Уже после войны мы, дети, находили в этих окопах и блиндажах патроны, неиспользованные снаряды, почти целое оружие. Игры наши с этими брошенными предметами войны были опасны. Некто по прозвищу Редя, наш поселковый безотцовщина, потерял при взрыве кисть правой руки…

Я то и дело нагибался, срезал и клал в целлофановый пакет грибы и вспоминал, что в ходу в те времена было у нас давать каждому какую-нибудь обидную кличку. Почему именно обидную? Не знаю. Меня прозвали, например, Пучеглазым-Некрасивым, а ту, которую я только что навестил на кладбище, наградили нестерпимым для моего сердца прозвищем: «Худая-кашляет».

Она и на самом деле кашляла — страшным кашлем непобедимой в те времена чахотки. Боже мой, да ведь девочка была обречена уже тем, что родилась перед самой войной и заболела в бесхлебные, голодные годы. Но еще много лет потом прожила она, питаемая не соками земными, а чистым воздухом, высшей любовью и неизвестными для всего остального мира мечтами умирающей девушки… Тихо было в доме в ее последний час. На стене тикали часы-ходики с гирькой в виде сосновой шишки, к которой для тяжести привязан был пустой пузырек из-под лекарства. Проезжали, гудя и грохоча в недоступном мире, машины по улице. А я в это время был где-то далеко…
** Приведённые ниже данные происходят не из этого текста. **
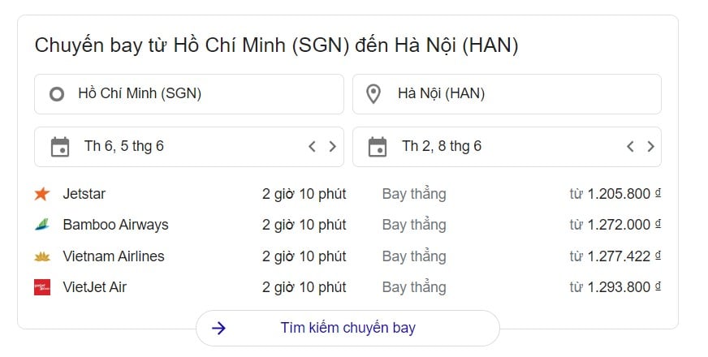The image size is (708, 357).
Task: Click the Vietnam Airlines lotus logo
Action: point(42,256)
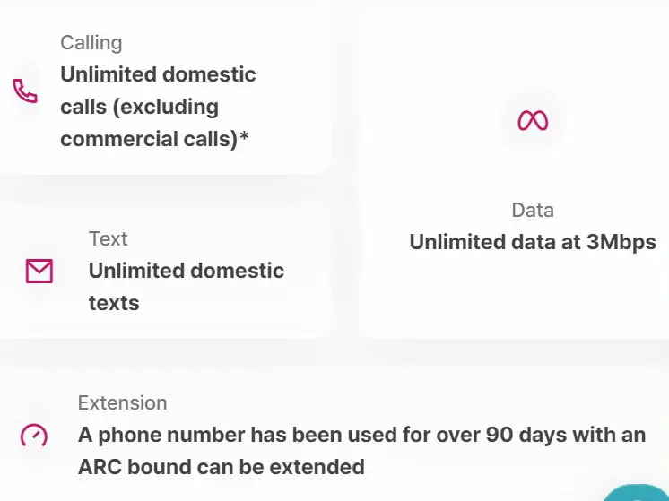Image resolution: width=669 pixels, height=501 pixels.
Task: Click the words commercial calls
Action: pyautogui.click(x=149, y=139)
Теперь иду по старому просторному бору, который раскинулся за овсяным полем на холмах и куда я незаметно пришел, миновав приовражный лес. Здесь, в бору, светло и свободно; плотная изумрудная мурава стелется под огромными соснами; я нагибаюсь и выковыриваю из росы скользкие маслята, они крепки и сахарны, с капельками «масла» на светло-желтом низу грибной шляпки. В это чудное утро я предаюсь лучшему занятию, какое только может поиметь человек, — я собираю грибы, — но из груди моей непроизвольно, неудержимо рвется стон. И, разогнувшись, стоя с плотным скользким грибом в руке, я протяжно охаю и гляжу вверх, выше, как можно дальше в синеву… Я представляю последний вздох сероглазой бледной девочки и пытаюсь найти единство и связь этого прощального вздоха с моим сиюминутным парным дыханием, витающим над мокрыми холодными травами. Я ищу вокруг какие-нибудь признаки бессмертия — не для себя, а для нее… В этом розовом утреннем сиянии окраины неба, в этих шершавых зеленых кронах корабельных сосен и свечении чешуйчатых прямых стволов, которые рвутся ввысь, словно гулкие медные струны… Но ничто не отвечает мне. И тогда покой и печаль завладевают мною окончательно, и снова мне хочется застыть, затаиться где-нибудь в стороне, превратившись во что-нибудь неодушевленное, неподвижное, как трухлявый пень.